Element and text location data:
:::
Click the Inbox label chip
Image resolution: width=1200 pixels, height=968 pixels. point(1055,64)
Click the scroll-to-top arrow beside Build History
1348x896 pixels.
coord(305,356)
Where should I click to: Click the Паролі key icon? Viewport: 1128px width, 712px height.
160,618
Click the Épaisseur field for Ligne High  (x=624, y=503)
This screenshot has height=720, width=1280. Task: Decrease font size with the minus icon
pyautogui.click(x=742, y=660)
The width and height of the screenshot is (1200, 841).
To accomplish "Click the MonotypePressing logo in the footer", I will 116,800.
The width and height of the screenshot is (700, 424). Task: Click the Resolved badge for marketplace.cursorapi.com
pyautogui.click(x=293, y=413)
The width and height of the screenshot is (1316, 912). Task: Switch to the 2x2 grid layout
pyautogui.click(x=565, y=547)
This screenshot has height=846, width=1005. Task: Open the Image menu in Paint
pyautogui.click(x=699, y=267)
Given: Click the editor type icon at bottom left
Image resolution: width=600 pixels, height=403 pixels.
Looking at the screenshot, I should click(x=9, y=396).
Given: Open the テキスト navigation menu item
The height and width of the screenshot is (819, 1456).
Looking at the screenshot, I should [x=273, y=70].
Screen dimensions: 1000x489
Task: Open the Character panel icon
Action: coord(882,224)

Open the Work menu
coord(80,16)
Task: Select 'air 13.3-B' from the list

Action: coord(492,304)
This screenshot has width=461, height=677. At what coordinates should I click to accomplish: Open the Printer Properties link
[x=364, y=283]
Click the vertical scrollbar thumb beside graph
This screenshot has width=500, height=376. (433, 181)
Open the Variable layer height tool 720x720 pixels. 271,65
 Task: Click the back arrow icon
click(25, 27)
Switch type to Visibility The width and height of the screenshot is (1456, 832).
:::
▶ **Task description**
Swap every occurrence of "menu" for "dropdown" across all the items and write them out again with nothing else altered.

▶ **Right answer**
Click the Inbox label chip
Image resolution: width=1200 pixels, height=968 pixels. point(1055,64)
Click the scroll-to-top arrow beside Build History
1348x896 pixels.
coord(305,356)
Where should I click to: Click the Паролі key icon? Viewport: 1128px width, 712px height.
160,618
Click the Épaisseur field for Ligne High  (x=624, y=503)
This screenshot has height=720, width=1280. Task: Decrease font size with the minus icon
pyautogui.click(x=742, y=660)
The width and height of the screenshot is (1200, 841).
To accomplish "Click the MonotypePressing logo in the footer", I will 116,800.
The width and height of the screenshot is (700, 424). Task: Click the Resolved badge for marketplace.cursorapi.com
pyautogui.click(x=293, y=413)
The width and height of the screenshot is (1316, 912). Task: Switch to the 2x2 grid layout
pyautogui.click(x=565, y=547)
This screenshot has height=846, width=1005. Task: Open the Image dropdown in Paint
pyautogui.click(x=699, y=267)
Given: Click the editor type icon at bottom left
Image resolution: width=600 pixels, height=403 pixels.
Looking at the screenshot, I should click(x=9, y=396).
Given: Open the テキスト navigation dropdown item
The height and width of the screenshot is (819, 1456).
Looking at the screenshot, I should [x=273, y=70].
Screen dimensions: 1000x489
Task: Open the Character panel icon
Action: coord(882,224)

Open the Work dropdown
coord(80,16)
Task: Select 'air 13.3-B' from the list

Action: coord(492,304)
This screenshot has width=461, height=677. At what coordinates should I click to accomplish: Open the Printer Properties link
[x=364, y=283]
Click the vertical scrollbar thumb beside graph
This screenshot has width=500, height=376. (433, 181)
Open the Variable layer height tool 720x720 pixels. 271,65
 Task: Click the back arrow icon
click(25, 27)
Switch type to Visibility The width and height of the screenshot is (1456, 832).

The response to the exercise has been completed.